**Brief:** Take the data below and copy exactly the lines starting at the one with "#crestjazz (121, 1932)" and finishing at the one with "#mjq (107, 2516)", both included.

**Exercise material:**
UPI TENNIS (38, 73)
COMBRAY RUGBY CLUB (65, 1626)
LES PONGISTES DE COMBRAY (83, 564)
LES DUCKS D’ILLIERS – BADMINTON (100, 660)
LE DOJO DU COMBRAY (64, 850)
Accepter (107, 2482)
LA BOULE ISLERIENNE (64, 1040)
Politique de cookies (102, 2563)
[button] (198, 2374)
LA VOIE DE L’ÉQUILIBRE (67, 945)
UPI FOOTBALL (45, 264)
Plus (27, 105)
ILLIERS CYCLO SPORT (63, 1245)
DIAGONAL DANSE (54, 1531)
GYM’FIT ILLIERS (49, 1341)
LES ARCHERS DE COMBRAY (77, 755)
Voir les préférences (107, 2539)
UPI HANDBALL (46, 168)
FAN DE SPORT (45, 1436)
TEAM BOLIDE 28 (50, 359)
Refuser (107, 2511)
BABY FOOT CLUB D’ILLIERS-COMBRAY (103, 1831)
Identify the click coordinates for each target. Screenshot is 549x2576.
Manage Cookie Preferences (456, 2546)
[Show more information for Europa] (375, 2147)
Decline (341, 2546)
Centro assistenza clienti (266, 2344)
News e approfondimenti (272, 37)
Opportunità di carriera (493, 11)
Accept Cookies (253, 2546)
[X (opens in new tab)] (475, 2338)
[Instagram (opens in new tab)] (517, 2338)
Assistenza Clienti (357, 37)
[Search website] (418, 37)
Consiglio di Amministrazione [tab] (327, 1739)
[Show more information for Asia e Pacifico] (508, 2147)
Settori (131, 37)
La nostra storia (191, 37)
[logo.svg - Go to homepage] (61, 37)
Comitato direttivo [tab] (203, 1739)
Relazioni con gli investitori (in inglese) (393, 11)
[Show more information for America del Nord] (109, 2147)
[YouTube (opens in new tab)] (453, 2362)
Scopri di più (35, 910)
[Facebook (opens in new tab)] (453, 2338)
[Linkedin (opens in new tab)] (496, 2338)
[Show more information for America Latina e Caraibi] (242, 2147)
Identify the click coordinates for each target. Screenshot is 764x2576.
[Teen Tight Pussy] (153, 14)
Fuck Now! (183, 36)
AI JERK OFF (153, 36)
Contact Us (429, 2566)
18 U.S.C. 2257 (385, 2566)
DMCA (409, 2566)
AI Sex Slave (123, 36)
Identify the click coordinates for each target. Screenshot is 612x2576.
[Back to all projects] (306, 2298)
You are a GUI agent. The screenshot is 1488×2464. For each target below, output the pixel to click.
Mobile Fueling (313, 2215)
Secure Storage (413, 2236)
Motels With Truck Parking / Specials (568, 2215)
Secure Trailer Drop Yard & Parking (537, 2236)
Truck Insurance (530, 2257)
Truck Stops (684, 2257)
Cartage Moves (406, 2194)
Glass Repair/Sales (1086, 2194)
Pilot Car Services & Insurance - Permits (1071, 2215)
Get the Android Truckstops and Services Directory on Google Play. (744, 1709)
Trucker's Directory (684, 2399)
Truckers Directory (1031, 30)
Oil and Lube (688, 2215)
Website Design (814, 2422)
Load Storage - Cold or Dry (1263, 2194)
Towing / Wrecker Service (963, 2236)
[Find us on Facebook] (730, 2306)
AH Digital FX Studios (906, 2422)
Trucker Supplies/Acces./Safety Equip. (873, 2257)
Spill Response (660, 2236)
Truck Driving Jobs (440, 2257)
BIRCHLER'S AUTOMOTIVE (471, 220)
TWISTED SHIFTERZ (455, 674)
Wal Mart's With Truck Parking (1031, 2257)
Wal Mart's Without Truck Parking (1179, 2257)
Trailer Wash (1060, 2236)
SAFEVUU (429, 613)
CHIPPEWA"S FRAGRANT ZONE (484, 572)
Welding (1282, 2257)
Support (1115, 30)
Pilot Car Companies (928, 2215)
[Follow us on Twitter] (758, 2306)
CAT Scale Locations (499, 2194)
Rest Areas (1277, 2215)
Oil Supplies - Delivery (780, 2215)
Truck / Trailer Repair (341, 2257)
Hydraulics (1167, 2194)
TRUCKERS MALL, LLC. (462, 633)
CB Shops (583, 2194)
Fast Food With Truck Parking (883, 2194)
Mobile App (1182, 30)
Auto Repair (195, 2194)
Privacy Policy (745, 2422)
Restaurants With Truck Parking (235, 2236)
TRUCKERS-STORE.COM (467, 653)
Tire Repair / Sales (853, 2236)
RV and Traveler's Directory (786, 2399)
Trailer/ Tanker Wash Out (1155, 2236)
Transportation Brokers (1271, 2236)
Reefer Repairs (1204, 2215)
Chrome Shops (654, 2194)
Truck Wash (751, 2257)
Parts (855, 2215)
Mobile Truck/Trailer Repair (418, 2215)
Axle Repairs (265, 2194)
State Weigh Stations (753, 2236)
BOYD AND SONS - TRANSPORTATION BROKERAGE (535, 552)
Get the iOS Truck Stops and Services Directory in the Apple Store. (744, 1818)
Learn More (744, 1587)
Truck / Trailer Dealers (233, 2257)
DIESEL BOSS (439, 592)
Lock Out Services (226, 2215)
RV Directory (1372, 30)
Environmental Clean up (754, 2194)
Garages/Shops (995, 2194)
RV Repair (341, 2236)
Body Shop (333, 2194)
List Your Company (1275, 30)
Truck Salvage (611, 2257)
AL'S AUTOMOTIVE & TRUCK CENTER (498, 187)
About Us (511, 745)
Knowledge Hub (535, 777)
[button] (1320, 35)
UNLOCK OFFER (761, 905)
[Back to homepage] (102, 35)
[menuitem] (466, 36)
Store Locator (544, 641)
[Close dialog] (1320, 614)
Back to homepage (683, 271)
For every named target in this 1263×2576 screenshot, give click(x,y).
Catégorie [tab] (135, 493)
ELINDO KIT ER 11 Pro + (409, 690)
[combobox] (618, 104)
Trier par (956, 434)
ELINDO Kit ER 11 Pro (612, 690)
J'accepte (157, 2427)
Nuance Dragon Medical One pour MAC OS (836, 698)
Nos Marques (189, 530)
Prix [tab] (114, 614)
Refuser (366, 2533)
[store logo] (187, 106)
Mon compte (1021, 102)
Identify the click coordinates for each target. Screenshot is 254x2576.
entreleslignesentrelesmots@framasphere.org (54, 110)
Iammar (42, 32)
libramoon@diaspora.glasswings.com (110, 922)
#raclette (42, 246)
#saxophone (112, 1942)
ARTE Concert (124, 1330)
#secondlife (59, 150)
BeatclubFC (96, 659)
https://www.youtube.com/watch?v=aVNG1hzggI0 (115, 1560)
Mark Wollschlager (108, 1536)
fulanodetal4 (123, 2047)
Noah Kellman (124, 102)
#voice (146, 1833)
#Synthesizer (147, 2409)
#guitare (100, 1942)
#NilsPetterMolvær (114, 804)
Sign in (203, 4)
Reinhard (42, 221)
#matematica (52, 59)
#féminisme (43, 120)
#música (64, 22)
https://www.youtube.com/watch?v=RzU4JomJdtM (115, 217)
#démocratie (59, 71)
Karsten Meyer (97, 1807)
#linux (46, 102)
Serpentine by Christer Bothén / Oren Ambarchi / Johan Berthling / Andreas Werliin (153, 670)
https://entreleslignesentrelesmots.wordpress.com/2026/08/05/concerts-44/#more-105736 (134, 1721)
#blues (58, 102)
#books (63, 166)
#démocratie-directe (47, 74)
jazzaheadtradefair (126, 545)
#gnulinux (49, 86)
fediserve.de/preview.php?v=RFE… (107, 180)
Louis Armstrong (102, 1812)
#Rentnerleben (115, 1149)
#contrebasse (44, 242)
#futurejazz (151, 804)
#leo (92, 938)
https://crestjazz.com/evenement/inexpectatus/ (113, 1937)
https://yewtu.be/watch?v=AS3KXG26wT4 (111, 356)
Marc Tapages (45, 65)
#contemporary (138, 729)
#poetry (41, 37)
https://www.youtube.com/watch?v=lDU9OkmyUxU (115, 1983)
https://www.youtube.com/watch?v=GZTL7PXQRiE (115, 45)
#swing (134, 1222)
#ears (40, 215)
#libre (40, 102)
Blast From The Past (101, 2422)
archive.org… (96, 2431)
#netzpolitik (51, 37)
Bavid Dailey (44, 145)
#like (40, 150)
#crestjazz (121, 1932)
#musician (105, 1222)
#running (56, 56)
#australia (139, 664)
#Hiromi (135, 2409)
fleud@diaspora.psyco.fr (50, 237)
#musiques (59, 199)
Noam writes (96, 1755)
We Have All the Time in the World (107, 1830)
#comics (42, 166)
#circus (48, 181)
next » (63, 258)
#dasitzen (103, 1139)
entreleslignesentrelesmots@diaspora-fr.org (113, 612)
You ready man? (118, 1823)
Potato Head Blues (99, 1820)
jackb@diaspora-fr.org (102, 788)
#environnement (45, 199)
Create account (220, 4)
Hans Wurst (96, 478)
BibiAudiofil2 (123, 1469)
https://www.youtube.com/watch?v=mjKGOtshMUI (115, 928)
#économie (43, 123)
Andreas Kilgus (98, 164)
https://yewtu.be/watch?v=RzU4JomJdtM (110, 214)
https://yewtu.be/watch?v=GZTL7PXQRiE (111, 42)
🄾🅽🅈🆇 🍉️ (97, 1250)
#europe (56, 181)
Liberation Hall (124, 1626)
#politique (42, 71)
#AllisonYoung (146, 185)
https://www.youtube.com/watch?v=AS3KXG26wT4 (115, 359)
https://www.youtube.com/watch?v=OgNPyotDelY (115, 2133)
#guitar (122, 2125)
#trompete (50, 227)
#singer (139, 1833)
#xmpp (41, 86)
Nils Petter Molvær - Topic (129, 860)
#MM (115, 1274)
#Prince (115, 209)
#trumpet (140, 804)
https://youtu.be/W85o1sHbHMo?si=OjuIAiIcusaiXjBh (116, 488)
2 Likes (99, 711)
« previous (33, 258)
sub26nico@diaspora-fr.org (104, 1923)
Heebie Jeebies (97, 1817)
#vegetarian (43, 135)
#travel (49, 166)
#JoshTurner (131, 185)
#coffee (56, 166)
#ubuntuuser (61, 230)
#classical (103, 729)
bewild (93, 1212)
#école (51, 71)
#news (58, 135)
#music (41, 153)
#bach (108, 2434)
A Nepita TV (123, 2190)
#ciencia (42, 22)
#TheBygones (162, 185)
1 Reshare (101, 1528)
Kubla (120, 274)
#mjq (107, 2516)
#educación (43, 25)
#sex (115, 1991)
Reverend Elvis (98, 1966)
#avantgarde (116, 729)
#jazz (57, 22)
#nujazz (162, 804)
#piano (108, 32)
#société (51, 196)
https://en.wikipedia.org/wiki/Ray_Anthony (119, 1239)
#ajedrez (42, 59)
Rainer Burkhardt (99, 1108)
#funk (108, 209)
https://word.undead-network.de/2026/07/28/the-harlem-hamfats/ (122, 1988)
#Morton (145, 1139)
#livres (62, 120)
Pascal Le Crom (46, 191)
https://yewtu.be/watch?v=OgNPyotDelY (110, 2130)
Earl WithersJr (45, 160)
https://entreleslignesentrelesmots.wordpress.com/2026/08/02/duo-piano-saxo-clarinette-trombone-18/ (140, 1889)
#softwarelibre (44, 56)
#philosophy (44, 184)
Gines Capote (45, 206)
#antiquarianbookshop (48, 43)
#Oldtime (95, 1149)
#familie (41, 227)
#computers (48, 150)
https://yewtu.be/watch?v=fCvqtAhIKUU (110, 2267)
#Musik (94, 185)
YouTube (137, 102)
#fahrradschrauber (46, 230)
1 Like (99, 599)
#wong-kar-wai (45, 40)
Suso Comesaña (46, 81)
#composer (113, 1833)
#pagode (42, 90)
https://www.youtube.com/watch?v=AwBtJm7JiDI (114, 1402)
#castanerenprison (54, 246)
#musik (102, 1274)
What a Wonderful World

**Your solution:**
#crestjazz (121, 1932)
#musician (105, 1222)
#running (56, 56)
#australia (139, 664)
#Hiromi (135, 2409)
fleud@diaspora.psyco.fr (50, 237)
#musiques (59, 199)
Noam writes (96, 1755)
We Have All the Time in the World (107, 1830)
#comics (42, 166)
#circus (48, 181)
next » (63, 258)
#dasitzen (103, 1139)
entreleslignesentrelesmots@diaspora-fr.org (113, 612)
You ready man? (118, 1823)
Potato Head Blues (99, 1820)
jackb@diaspora-fr.org (102, 788)
#environnement (45, 199)
Create account (220, 4)
Hans Wurst (96, 478)
BibiAudiofil2 (123, 1469)
https://www.youtube.com/watch?v=mjKGOtshMUI (115, 928)
#économie (43, 123)
Andreas Kilgus (98, 164)
https://yewtu.be/watch?v=RzU4JomJdtM (110, 214)
https://yewtu.be/watch?v=GZTL7PXQRiE (111, 42)
🄾🅽🅈🆇 🍉️ (97, 1250)
#europe (56, 181)
Liberation Hall (124, 1626)
#politique (42, 71)
#AllisonYoung (146, 185)
https://www.youtube.com/watch?v=AS3KXG26wT4 (115, 359)
https://www.youtube.com/watch?v=OgNPyotDelY (115, 2133)
#guitar (122, 2125)
#trompete (50, 227)
#singer (139, 1833)
#xmpp (41, 86)
Nils Petter Molvær - Topic (129, 860)
#MM (115, 1274)
#Prince (115, 209)
#trumpet (140, 804)
https://youtu.be/W85o1sHbHMo?si=OjuIAiIcusaiXjBh (116, 488)
2 Likes (99, 711)
« previous (33, 258)
sub26nico@diaspora-fr.org (104, 1923)
Heebie Jeebies (97, 1817)
#vegetarian (43, 135)
#travel (49, 166)
#JoshTurner (131, 185)
#coffee (56, 166)
#ubuntuuser (61, 230)
#classical (103, 729)
bewild (93, 1212)
#école (51, 71)
#news (58, 135)
#music (41, 153)
#bach (108, 2434)
A Nepita TV (123, 2190)
#ciencia (42, 22)
#TheBygones (162, 185)
1 Reshare (101, 1528)
Kubla (120, 274)
#mjq (107, 2516)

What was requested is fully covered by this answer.